Alors, parce que Dieu ne peut accepter la mort de ceux qu’il aime, il fallait un témoin. Parce que son projet, pour toi, pour moi, comme pour chacun d’entre nous, c’est que nous ayons TOUS la vie en abondance. Il y eut un homme envoyé de Dieu nommé Jean. En tant que témoin il est venu témoigner de la lumière afin que tous, par son intermédiaire, aient foi. Il n’était pas la lumière mais il s’en portait témoin.

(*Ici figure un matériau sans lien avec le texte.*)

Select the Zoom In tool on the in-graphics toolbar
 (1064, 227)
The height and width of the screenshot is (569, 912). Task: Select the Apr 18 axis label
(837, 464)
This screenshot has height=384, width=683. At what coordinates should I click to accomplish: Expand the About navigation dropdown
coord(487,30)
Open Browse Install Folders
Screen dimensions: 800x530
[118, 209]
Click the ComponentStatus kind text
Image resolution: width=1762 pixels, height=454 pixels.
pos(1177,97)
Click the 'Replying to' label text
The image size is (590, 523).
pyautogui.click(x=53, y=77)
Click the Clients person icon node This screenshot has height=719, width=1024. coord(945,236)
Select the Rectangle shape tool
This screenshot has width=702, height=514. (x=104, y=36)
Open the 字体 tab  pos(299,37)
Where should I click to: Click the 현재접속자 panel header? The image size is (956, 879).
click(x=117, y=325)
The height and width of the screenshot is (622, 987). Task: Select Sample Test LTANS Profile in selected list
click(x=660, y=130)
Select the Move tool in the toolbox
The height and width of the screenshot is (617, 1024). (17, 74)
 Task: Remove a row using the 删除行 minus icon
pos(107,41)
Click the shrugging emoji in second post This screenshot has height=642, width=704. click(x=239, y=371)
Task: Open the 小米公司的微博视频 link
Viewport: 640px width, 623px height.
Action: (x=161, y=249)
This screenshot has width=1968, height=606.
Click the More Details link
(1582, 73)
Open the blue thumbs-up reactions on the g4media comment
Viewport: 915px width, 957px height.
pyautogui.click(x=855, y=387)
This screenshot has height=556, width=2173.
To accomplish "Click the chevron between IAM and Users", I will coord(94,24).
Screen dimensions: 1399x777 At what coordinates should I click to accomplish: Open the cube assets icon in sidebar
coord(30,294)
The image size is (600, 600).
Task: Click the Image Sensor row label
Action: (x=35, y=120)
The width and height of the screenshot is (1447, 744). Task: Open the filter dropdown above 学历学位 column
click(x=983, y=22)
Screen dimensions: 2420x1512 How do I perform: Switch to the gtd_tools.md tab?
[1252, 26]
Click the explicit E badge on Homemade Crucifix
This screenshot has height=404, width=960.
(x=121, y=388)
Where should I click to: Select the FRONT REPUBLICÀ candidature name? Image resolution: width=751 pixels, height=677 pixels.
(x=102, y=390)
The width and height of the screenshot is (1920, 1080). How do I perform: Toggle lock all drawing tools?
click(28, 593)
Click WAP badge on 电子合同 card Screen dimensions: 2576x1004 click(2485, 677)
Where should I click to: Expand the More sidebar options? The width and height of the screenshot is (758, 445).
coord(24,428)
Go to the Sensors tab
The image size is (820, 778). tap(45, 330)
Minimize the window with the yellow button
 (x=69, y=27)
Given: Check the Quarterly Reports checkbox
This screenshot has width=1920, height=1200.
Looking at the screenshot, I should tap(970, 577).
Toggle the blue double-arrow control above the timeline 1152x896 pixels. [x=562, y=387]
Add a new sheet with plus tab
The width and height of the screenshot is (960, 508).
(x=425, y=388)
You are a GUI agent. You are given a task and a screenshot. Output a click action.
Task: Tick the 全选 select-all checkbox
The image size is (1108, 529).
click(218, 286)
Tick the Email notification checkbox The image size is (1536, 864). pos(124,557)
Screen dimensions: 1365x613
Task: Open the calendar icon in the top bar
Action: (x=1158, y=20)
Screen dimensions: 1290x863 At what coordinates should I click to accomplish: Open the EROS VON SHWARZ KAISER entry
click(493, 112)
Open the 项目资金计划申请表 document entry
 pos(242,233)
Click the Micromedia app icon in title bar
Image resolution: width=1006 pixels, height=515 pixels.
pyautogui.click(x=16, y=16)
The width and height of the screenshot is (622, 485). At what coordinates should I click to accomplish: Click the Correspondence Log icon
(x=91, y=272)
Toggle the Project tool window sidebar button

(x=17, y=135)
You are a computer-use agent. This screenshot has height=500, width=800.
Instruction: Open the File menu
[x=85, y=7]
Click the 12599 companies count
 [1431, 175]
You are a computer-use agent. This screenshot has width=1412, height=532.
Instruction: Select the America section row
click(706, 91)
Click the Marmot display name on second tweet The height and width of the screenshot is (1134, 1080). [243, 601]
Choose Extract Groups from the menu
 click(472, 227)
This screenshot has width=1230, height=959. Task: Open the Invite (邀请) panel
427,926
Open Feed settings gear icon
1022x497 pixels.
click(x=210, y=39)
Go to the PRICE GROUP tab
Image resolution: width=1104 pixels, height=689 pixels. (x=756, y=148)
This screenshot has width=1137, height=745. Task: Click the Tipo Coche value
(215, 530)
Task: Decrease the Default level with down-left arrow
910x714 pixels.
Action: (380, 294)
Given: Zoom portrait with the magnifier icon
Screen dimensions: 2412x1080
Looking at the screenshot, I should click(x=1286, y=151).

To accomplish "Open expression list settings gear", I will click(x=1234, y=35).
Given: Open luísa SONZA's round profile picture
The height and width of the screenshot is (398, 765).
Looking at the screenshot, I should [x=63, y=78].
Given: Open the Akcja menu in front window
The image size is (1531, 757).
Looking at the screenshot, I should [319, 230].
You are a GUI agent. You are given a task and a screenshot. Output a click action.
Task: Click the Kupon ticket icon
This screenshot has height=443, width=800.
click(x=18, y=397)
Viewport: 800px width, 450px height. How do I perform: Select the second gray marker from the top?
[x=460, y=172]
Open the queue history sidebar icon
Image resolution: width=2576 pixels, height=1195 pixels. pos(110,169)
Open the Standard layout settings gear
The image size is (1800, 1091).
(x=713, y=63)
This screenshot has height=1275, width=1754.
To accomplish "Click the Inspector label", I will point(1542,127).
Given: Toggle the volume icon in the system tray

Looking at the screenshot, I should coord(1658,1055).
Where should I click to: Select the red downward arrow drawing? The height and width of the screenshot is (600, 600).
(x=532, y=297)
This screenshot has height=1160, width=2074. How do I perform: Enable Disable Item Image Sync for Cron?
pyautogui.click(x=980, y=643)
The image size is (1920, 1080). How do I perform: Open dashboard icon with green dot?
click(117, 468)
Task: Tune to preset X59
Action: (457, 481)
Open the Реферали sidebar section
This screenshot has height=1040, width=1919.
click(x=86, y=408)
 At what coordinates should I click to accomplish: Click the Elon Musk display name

Jean-Claude, Frédéric, Pascale, Jeanine, Mireille, Clotaire, Sylvestre, Liliane, Martine, Jean, Antoine… je ne peux pas tous les nommer : à vous de faire leur connaissance. Mais ce sont ici autant de témoins que Dieu met sur votre route pour que jamais ne soit cachée l’évidence de sa lumière. Telle est la vocation des anciens qui vous accueillent ici aujourd’hui : chacun de nous essaye, à sa modeste mesure, d’être témoins de la lumière. Lui qui vient après moi est plus grand que moi car il était avant. Nous voulons lui rendre témoignage parce que nous savons d’expérience que la Parole n’a d’autre force que la Parole. Elle porte en elle une puissance de vie sans pareille, et en même temps elle reste d’une fragilité sans pareille. Il n’y aura jamais aucune évidence, aucune preuve, aucun savoir, aucune certitude : juste une Parole à laquelle il faudra faire confiance. Avec toujours le risque de se tromper. Mais aussi avec une promesse : cette Parole qui a pris chair parmi nous, qui a planté sa tente pour que nous puissions contempler son éclat. Éclat du fils unique du Père plein de tendresse et de fidélité. De sa plénitude nous avons tous reçu, tendresse sur tendresse. Voilà la promesse que nous pouvons vous faire ce matin. Des anciens vers les nouveaux et réciproquement. Que la tendresse de Dieu vous inonde. Là est le véritable commencement de notre vie. Amen.